● Selected text:
....
In today’s automotive landscape where vehicle nameplates change with the wind and sometimes don’t make it to the third generation, we can look at the eight-generation history of the Chevrolet Corvette with wonder and awe. The hysteria surrounding the ground-breaking 2020 Corvette has enthusiasts abuzz all across the globe. To consider how the Corvette became a fire-breathing, V-8-powered, mid-rear-engine handling superstar 66 years after the first, humble front-engine, six-cylinder, solid-axle convertible debuted at the 1953 New York Auto Show is astonishing. Rooted in the display of engineering aptitude and the unique, American way of overcoming obstacles, the Corvette has remained a mainstay of American culture. So when I found myself in Bowling Green, Kentucky earlier this year—and with a rare free day in my travel schedule—I headed over to the National Corvette Museum to immerse myself in all things Corvette.
To consider the extent of General Motors’ commitment to the Corvette’s longevity and technical prowess is to revel in the promise of performance as close as the flick of your right foot, and wide-open roads just a short burst of speed away. In the 1950s when the Interstate Highway System was starting to take shape, those open roads offered a pledge of smooth, uninterrupted pavement. It was the perfect time for the Corvette to serenade the American driver with the mechanical sounds of automotive performance. The Museum holds many examples of Corvettes that are significant for one reason or another, and one thing is clear; the Corvette is unmistakable no matter the model year.
The 1953 Corvettes were hand-built, rushed into production after their initial debut, with 300 cars eventually carrying the ’53 designation. Each one wore identical Polo White exterior pigment, a red interior treatment, and a black convertible top. In 1953, these cars retailed for $3,490, which equates to $33,480 in 2019 dollars. Today, a Concours-condition car will bring around $360,000. It wasn’t a bad investment if you had the foresight to do so—and sit on the car for a lifetime.
The third year of production saw the V-8 engine become a part of Corvette lore, with a 265 cubic-inch, 195-horsepower example tucked under the bonnet. This Harvest Gold/green top roadster owned by Gary and Sharon Mortimer of Cincinnati is one of only 120 produced in this combination and has undergone a complete frame-off restoration. It’s simply beautiful.
....
● Records for the exercise:
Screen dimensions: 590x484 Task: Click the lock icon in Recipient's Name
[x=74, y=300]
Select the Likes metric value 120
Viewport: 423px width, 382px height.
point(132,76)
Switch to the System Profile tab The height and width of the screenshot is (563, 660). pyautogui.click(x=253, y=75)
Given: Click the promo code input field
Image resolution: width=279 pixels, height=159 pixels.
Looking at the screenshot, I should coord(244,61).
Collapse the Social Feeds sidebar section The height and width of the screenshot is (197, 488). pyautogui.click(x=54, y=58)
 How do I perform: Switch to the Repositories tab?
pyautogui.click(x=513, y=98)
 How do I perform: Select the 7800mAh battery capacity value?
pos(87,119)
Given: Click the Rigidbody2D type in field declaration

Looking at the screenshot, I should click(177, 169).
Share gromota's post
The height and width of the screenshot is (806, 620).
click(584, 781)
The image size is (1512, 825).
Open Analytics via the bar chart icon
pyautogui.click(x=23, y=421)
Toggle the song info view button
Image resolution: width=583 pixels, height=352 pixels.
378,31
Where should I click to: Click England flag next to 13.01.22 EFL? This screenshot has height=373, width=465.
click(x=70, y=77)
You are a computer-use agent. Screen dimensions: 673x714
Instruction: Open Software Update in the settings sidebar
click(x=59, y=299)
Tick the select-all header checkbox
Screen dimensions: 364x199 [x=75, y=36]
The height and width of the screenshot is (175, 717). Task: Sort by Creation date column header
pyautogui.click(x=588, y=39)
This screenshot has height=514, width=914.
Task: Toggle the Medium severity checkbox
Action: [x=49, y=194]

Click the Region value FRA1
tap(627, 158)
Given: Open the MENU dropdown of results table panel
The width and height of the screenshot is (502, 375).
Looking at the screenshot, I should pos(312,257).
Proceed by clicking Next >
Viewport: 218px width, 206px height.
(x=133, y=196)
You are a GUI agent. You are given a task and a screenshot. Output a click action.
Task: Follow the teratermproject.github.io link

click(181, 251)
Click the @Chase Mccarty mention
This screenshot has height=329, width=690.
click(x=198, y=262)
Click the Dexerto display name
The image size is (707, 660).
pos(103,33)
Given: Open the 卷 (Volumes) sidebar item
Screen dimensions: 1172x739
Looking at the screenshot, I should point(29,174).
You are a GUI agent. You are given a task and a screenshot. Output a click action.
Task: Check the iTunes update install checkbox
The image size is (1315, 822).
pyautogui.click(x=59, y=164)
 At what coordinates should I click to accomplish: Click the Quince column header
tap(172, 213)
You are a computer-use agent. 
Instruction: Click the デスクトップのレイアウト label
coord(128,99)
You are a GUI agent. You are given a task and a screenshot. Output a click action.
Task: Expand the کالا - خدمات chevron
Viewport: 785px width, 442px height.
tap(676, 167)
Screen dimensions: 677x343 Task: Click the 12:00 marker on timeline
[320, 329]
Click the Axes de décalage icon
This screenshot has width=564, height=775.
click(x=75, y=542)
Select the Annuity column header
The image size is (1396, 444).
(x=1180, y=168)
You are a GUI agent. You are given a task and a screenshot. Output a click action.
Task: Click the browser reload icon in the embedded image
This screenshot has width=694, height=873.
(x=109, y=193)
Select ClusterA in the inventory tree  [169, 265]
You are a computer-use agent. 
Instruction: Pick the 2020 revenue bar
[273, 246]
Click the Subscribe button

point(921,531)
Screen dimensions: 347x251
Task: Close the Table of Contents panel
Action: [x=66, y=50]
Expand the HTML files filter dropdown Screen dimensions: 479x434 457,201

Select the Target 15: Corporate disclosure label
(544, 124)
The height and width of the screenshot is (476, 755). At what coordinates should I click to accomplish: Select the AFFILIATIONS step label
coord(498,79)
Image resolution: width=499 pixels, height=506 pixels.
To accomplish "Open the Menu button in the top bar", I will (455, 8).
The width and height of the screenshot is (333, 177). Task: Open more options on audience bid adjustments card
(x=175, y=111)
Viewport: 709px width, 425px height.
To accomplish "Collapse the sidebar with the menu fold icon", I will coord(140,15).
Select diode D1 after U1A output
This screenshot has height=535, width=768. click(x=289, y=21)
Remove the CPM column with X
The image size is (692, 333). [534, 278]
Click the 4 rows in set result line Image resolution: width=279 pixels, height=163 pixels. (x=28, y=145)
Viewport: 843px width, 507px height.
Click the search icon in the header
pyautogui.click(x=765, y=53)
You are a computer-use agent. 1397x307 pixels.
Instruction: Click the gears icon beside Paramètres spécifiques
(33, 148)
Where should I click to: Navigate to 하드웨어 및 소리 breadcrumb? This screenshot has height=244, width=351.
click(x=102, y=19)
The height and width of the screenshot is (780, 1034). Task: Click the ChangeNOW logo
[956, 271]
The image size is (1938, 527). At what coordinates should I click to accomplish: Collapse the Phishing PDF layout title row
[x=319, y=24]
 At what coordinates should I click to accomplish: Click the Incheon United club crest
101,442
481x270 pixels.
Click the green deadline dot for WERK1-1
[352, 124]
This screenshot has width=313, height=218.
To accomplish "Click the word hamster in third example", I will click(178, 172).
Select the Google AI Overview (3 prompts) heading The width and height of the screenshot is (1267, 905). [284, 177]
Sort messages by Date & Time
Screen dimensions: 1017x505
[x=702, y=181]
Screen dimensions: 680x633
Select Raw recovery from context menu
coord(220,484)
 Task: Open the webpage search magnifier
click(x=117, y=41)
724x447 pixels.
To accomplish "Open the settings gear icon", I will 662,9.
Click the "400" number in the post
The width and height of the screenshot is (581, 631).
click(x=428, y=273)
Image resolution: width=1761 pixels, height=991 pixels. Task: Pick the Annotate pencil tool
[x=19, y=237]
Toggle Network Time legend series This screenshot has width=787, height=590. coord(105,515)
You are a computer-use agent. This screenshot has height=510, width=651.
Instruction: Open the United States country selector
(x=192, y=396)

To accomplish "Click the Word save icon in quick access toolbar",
....
● Problems:
A - Summarize the Corvette text in two sentences.
B - Lay out the stretch of the listing from the line containing "Select the Target" through the line containing "pyautogui.click(x=765, y=53)" as a Markdown table with the columns Row and Line, giving each row a number and leaving out blank lines.

● Answers to the problems:
A - The Chevrolet Corvette has lasted eight generations, growing from a humble front-engine, six-cylinder convertible that debuted in 1953 into the mid-rear-engine, V-8-powered 2020 model, and a free day in Bowling Green, Kentucky took the writer to the National Corvette Museum. The text describes the 300 hand-built 1953 cars, all in Polo White with red interiors and black tops, as well as the third production year's arrival of a 265 cubic-inch, 195-horsepower V-8, shown in a restored Harvest Gold roadster that is one of only 120 in that combination.

B -
| Row | Line |
|---|---|
| 1 | Select the Target 15: Corporate disclosure label |
| 2 | (544, 124) |
| 3 | The height and width of the screenshot is (476, 755). At what coordinates should I click to accomplish: Select the AFFILIATIONS step label |
| 4 | coord(498,79) |
| 5 | Image resolution: width=499 pixels, height=506 pixels. |
| 6 | To accomplish "Open the Menu button in the top bar", I will (455, 8). |
| 7 | The width and height of the screenshot is (333, 177). Task: Open more options on audience bid adjustments card |
| 8 | (x=175, y=111) |
| 9 | Viewport: 709px width, 425px height. |
| 10 | To accomplish "Collapse the sidebar with the menu fold icon", I will coord(140,15). |
| 11 | Select diode D1 after U1A output |
| 12 | This screenshot has height=535, width=768. click(x=289, y=21) |
| 13 | Remove the CPM column with X |
| 14 | The image size is (692, 333). [534, 278] |
| 15 | Click the 4 rows in set result line Image resolution: width=279 pixels, height=163 pixels. (x=28, y=145) |
| 16 | Viewport: 843px width, 507px height. |
| 17 | Click the search icon in the header |
| 18 | pyautogui.click(x=765, y=53) |